%%

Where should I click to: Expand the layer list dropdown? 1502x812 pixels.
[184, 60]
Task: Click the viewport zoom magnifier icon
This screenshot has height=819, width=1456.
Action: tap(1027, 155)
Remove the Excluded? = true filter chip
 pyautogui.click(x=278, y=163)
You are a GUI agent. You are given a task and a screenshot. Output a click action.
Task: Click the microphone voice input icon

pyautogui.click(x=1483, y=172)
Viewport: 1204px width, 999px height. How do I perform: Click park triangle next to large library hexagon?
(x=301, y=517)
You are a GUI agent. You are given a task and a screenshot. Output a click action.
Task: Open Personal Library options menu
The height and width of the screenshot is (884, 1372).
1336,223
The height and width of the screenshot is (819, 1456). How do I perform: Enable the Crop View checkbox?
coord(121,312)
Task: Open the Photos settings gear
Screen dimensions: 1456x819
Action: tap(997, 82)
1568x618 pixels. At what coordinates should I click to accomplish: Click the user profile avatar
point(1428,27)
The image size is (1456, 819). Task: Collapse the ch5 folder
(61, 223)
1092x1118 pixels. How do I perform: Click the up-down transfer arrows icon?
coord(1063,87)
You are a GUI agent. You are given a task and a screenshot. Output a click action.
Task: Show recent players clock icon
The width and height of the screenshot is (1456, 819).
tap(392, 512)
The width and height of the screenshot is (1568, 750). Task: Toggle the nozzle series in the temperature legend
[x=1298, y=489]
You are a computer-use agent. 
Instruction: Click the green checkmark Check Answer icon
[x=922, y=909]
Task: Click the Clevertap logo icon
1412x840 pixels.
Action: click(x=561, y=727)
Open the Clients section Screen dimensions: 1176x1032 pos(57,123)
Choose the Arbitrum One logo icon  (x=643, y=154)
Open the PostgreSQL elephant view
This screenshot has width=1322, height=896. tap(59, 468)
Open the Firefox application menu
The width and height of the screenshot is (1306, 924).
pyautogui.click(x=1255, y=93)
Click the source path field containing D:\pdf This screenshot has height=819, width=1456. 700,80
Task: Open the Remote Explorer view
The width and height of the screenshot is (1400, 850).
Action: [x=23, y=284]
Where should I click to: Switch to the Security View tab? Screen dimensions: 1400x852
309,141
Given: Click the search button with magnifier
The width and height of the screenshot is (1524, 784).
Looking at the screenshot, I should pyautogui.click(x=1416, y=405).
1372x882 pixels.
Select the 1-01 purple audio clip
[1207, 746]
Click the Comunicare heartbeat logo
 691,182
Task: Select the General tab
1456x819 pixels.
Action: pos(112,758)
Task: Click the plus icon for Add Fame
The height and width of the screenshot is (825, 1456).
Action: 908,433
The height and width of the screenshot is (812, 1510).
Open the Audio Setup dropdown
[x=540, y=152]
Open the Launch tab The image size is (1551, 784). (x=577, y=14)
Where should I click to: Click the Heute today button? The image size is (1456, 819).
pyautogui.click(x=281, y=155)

%%

Work to complete -
Reproduce word for word the material above, beginning with the line that contains "1372x882 pixels." and ending with the line that contains "Open the Launch".

Solution to the exercise -
1372x882 pixels.
Select the 1-01 purple audio clip
[1207, 746]
Click the Comunicare heartbeat logo
 691,182
Task: Select the General tab
1456x819 pixels.
Action: pos(112,758)
Task: Click the plus icon for Add Fame
The height and width of the screenshot is (825, 1456).
Action: 908,433
The height and width of the screenshot is (812, 1510).
Open the Audio Setup dropdown
[x=540, y=152]
Open the Launch tab The image size is (1551, 784). (x=577, y=14)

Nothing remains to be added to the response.